Two Auckland brothers are determined to see out their 40-year dream of mining a plateau near the Mokau river.
Murray and Ian Sampson , who are in their 70s, have made two resource consent applications to the Waikato Regional Council to dam and discharge water.
Submissions on the applications are open until next Tuesday.
The Coal Action Network has urged people to oppose them, saying open cast mining in the North Island's largest coalfield is a terrible idea.
But Dr Murray Sampson, who manages Mokau South Resources, said that was not the case.
"We started in 1985 and we have been frustrated by all sorts of things and having to take the government to court a couple of times.
"You get an emotional commitment and have got to be careful that that emotional commitment doesn't force you to do things which are financially unrealistic. But in this case some of the coal there is mine-able at current prices, so it's a good asset."
Plunging prices have laid low state-owned coal miner Solid Energy and this week the small West Coast mine Roa shut up shop, laying off 20 workers.
However, taking a longer-term view, Murray Sampson cited a recent Exxon market forecast that coal, though slipping, would still be the world's third-largest source of energy in 2040.
Mr Sampson, 73, and his 75-year-old brother and business partner Ian, had people ready to step in if they could not see the project through.
"One of the most important things you have to do in a situation like this is have people around you who could do the job if we dropped down dead," Dr Sampson said.
"And so we have consultants and lawyers and engineers and this thing can continue as an entity with or without us."
It helped they already had a mining licence for the site, on the Panirau Plateau, 20 kilometres east of Mokau township, he said.
Murray Sampson believed getting consents now would improve their chances of successfully suing a would-be buyer, after a deal fell apart several years ago.

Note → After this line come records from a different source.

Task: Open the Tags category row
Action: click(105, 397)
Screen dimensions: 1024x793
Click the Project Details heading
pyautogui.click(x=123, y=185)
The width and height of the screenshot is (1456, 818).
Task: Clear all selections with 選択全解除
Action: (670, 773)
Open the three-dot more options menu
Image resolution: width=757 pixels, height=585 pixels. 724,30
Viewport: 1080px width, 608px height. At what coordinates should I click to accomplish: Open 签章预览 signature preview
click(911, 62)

The buyer had cited trouble getting consents as their reason for pulling out.
"It's not Don Quixote because we win. It's Don Quixote if you don't win, but we win."

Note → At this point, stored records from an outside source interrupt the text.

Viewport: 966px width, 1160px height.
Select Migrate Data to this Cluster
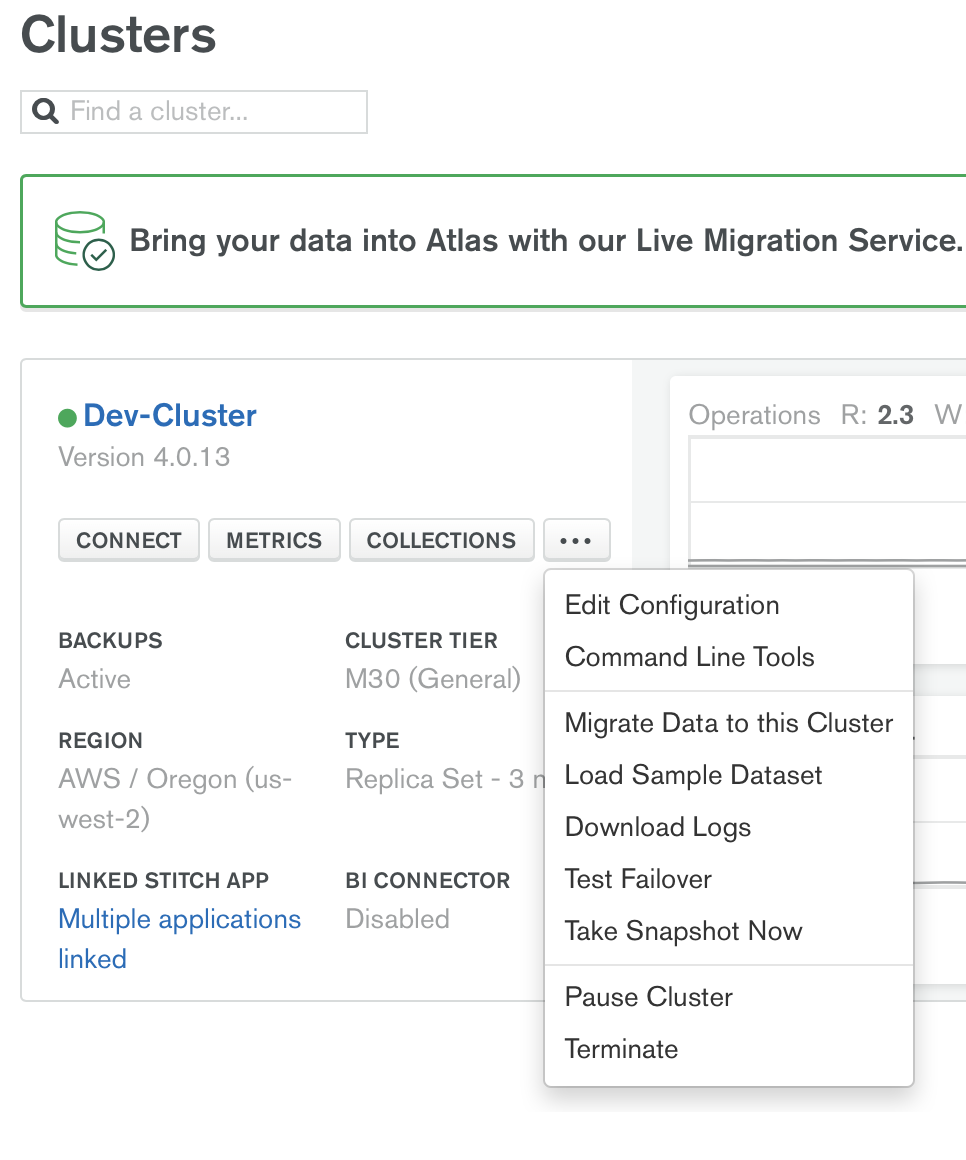[x=728, y=723]
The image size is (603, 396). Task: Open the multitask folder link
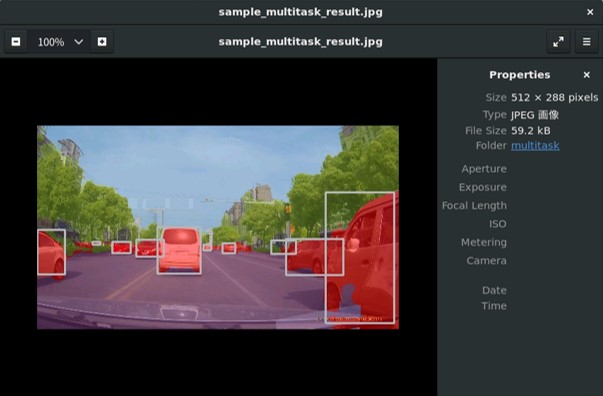(x=535, y=146)
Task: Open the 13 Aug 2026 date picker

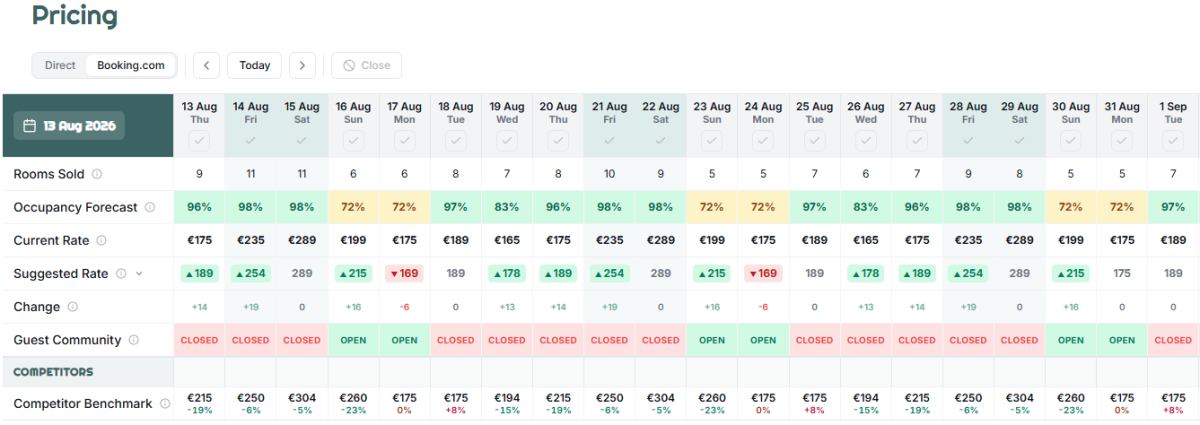Action: click(69, 126)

The brothers put in an ecological assessment to the council from a consultant they hired, which said there would be minor impact.
Coal Action Network spokesman Tim Jones disagreed.
"It's a really, really bad idea to be strip-mining in an area of regenerating native bush near to a stream with high ecological values and in the catchment of the Mokau River.
"Frankly, their ecological assessment is one of the worst pieces of work I have ever seen in a resource consent application. I should add that Waikato Regional Council has already sent the applicant away to do more work ... it does suggest that some council officers may have a level of disquiet about this application."
In the company's application, the ecological impact consultant said that time constraints had prevented it from visiting the Panirau plateau, and it had only taken water samples from downstream.